Glucose (monitoring): from bench to real world experiences
PhD ceremony: | Ms M.J. (Marion) Fokkert |
When: | April 04, 2022 |
Start: | 09:00 |
Supervisors: | prof. dr. H.J.G. (Henk) Bilo, R.O.B. (Reinold) Gans |
Co-supervisors: | dr. R.J. Slingerland, P.R. van Dijk |
Where: | Academy building RUG |
Faculty: | Medical Sciences / UMCG |

Glucose monitoring systems emerged as an option to measure glucose concentrations in the interstitial fluid using a sensor. Main findings of this thesis are:• To achieve a glucose measurement with the smallest measurement uncertainty when diagnosing (gestational) diabetes, measurements should be performed using a FC-Mix blood collection tube instead of the standard NaF-EDTA or NaF-oxalate blood collection tube.• When using the FreeStyle Libre Flash Glucose Monitoring System (FSL-FGM) in daily life, it should be taken in account that readings in the lower range are likely to be lower than the actual glucose reading. Furthermore, after ingestion of a meal, FSL-FGM measured glucose lag behind the blood measured glucose. As a result, there is a risk of underestimating the effect of a meal on the glucose response• One-year use of FSL-FGM in people with diabetes resulted in improved well-being and decreased disease burden, as well as improvement of glycemic control, especially at those users with initially the poorest metabolic control.
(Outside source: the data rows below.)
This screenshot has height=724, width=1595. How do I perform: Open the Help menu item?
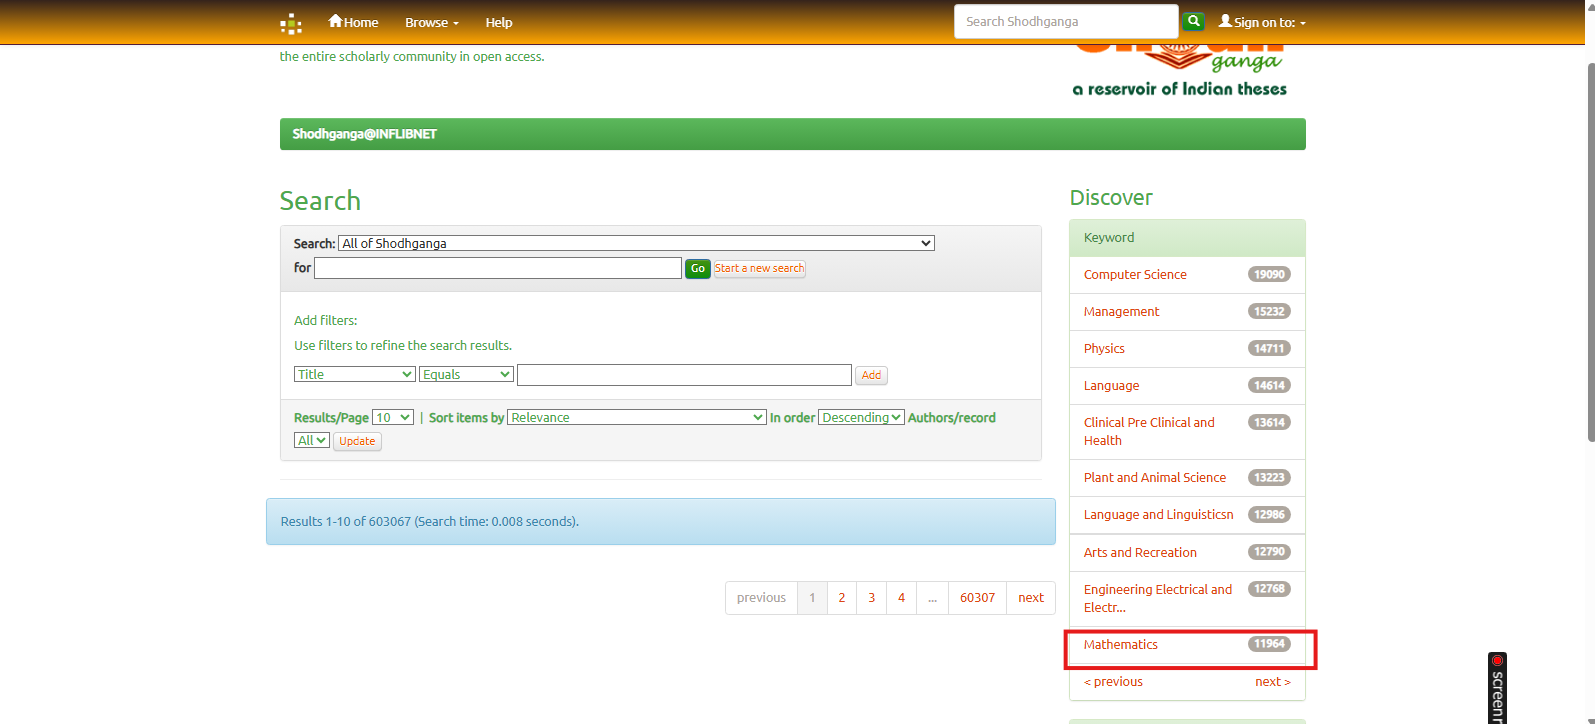(498, 22)
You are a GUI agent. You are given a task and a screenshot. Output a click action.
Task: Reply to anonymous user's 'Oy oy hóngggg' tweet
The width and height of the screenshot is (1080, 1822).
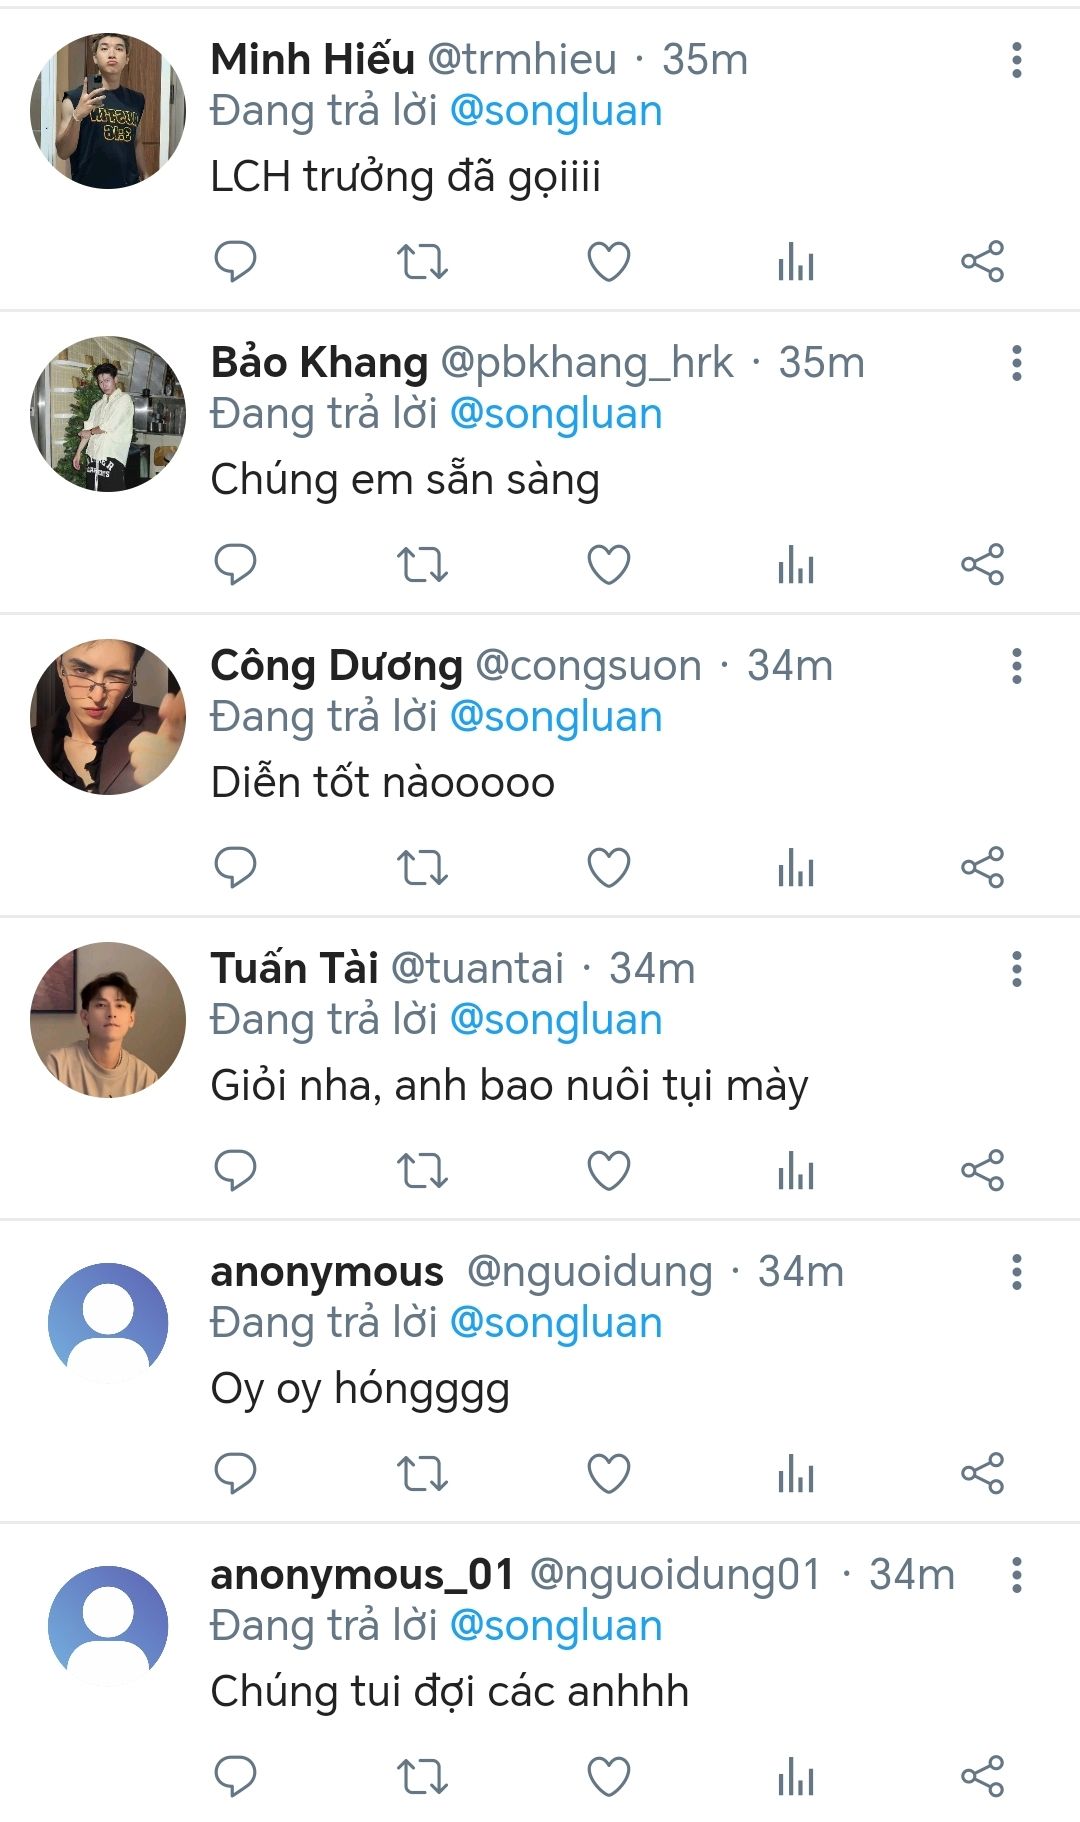(236, 1473)
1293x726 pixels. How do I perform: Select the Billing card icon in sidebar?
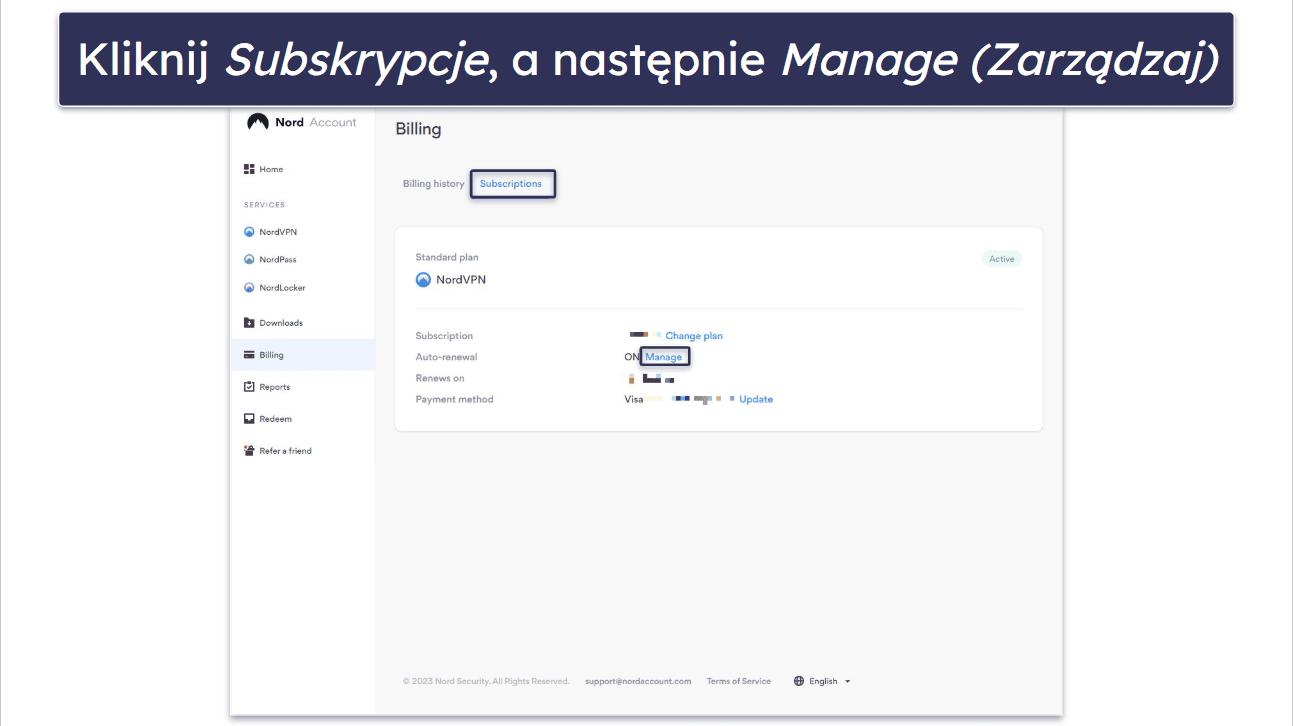(249, 355)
From a user perspective, the beneficial influence on the frequency and severity of hypoglycemia’s was also of great importance.• In a considerable percentage of people with diabetes, HbA1c levels reported by themselves are not accurate enough to be useful in research.• In case the glucose outcome derived from a glucose monitoring system does not match with the expected outcome by the user, a capillary glucose measurement should be performed. This is of particular importance during exercise.